Las muertes no naturales, los suicidios o «ejecuciones durante tentativas de fuga» estaban infladas por falsificaciones de las verdaderas causas del fallecimiento. Ricken se dedicaba a eso, a lograr que las fotos quedasen bien. La mayoría de los muertos no había intentado huir, por lo que se dedicaba a escenificar la imagen para que así lo pareciera. Pero en esta prosaica tarea parece que puso excelso de celo. Cuenta el artículo de George Holzinger que recoge la obra: «En efecto, se mostraba particularmente atento a la composición de la imagen y la perspectiva, y hacía de cada instantánea una pequeña obra de arte, como si inmortalizara la belleza de la naturaleza en lugar de cadáveres».

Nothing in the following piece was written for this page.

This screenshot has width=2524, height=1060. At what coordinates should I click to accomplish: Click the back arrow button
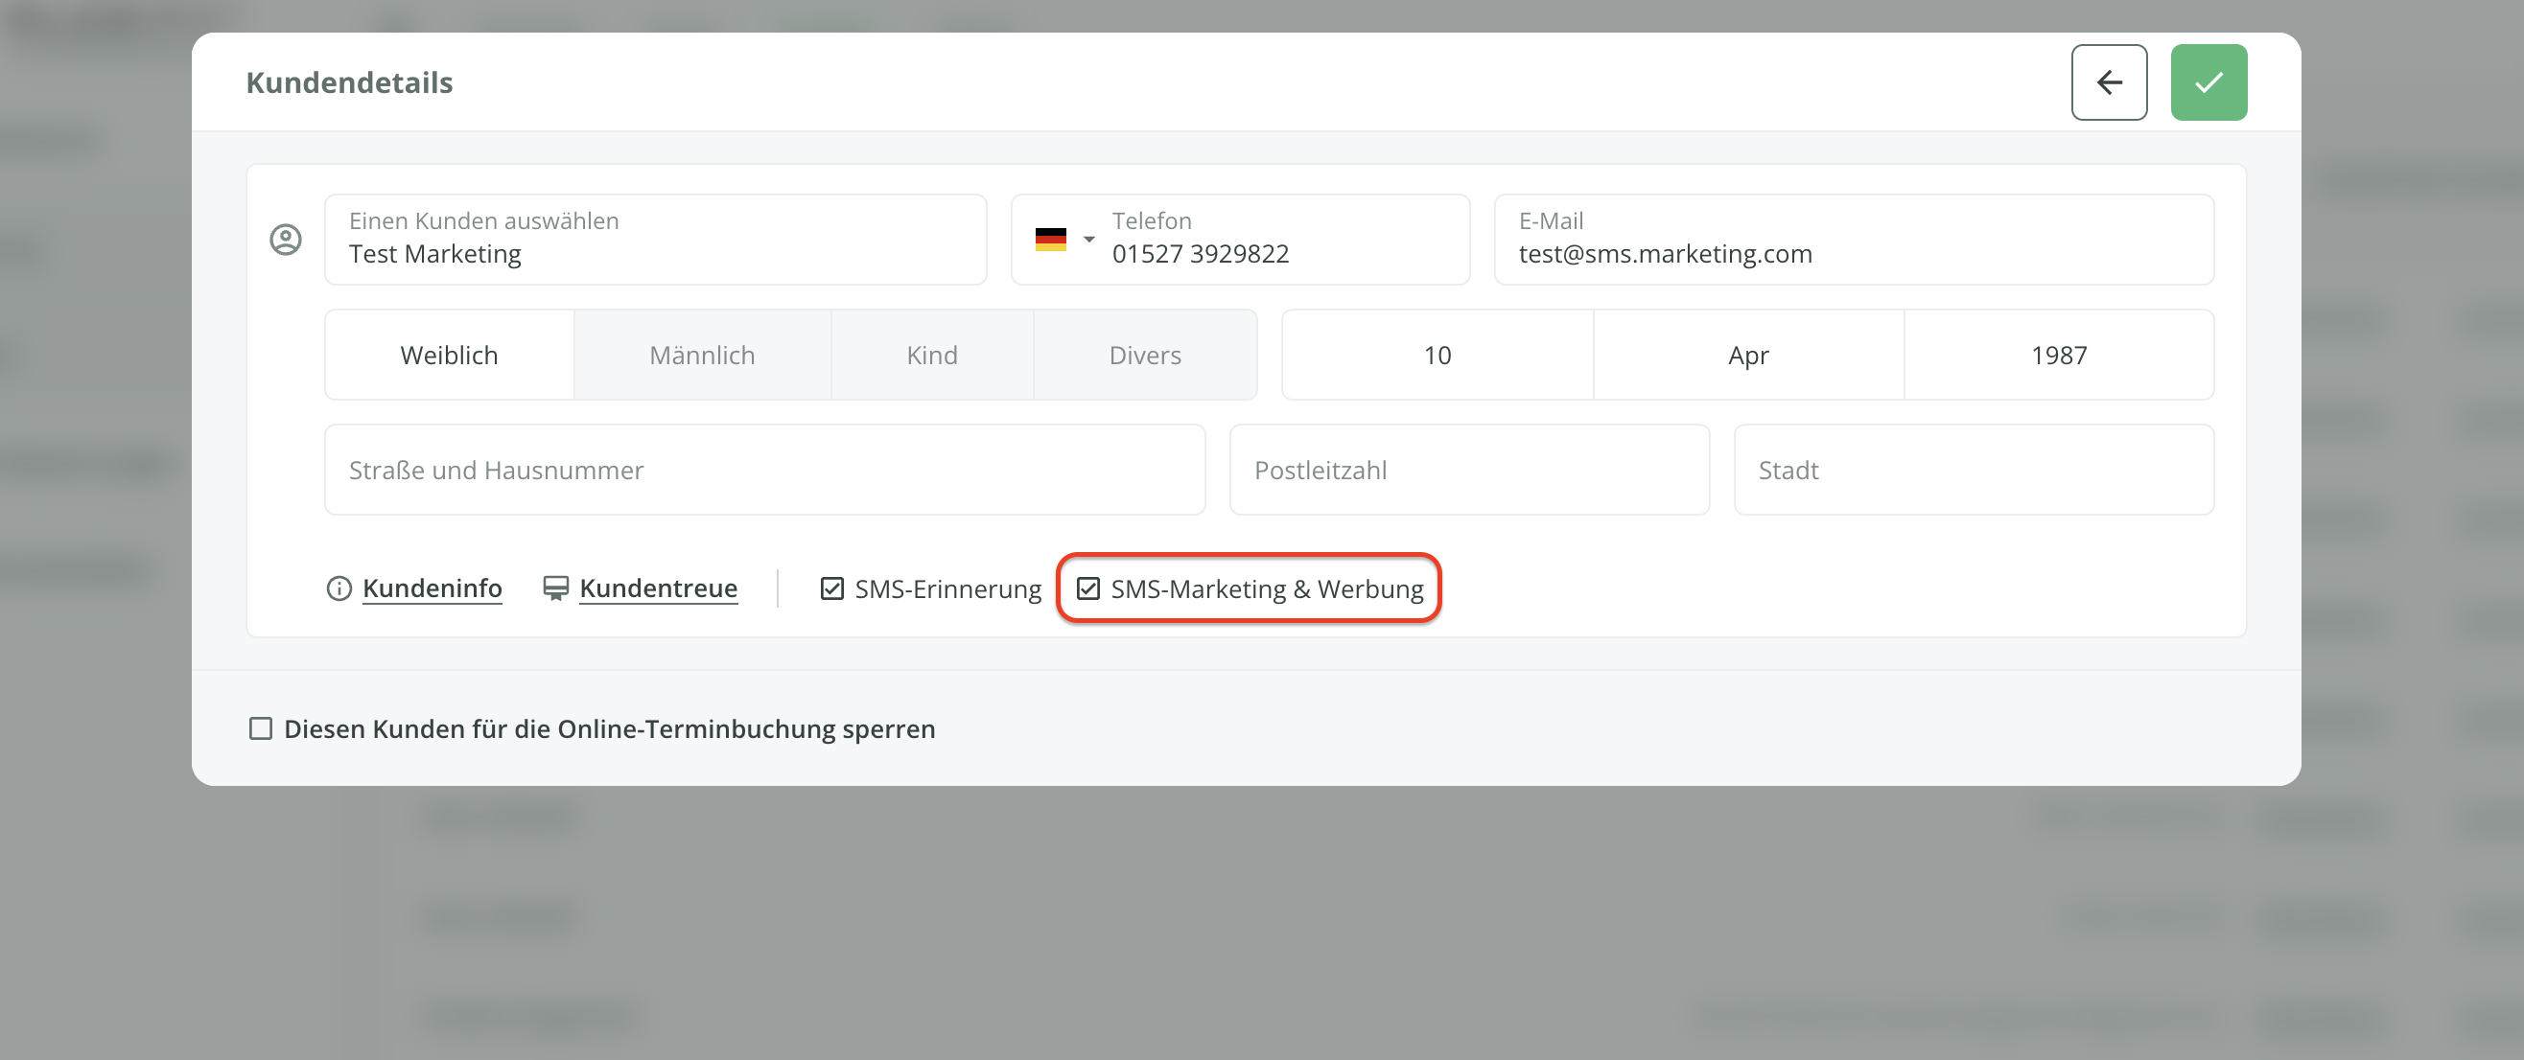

Luego Ricken pasó al campo de Ebensee, donde había industria de guerra en la que trabajaban los internos bajo penosas condiciones. Cuando el Ejército Rojo se estaba aproximando, las instalaciones se trasladaron a Leibnitz. Los prisioneros fueron andando en una marcha de la muerte. Todo el que no era capaz de caminar era ejecutado in situ. Ricken supervisó todas estas operaciones. Después de la guerra fue detenido en diciembre de 1945 en Alemania, en Bielefeld, la zona de ocupación británica a la que había conseguido llegar. Para su fortuna, porque eludió la pena de muerte, fue condenado a cadena perpetua y logró ser liberado en noviembre de 1959. Terminó sus días trabajando de asesor de marketing en Düsseldorf, donde murió en 1964.
Mayor desilusión fue para muchos de los internos que, en la Europa comunista, fueran también perseguidos. A las purgas que hubo a todos los que habían combatido en España, se unió el anatema de Stalin a las víctimas del III Reich. Muchos supervivientes de campos de prisioneros fueron considerados traidores o posibles espías.
Del mismo modo, en España ha persistido durante décadas el olvido de la experiencia de estos españoles. En la dictadura, obviamente, pero también en la democracia. Para Rubio es un derecho conocer el pasado. Por eso sentencia: «Tenemos el deber de recordar, hay gente que se enerva y dice que es revanchista, se adscribe una intencionalidad a la tardea del historiador y mientras se le ponen dificultades, como todos los archivos que siguen inaccesibles en España ¿Por qué? ¿Quién no quiere que se abran?».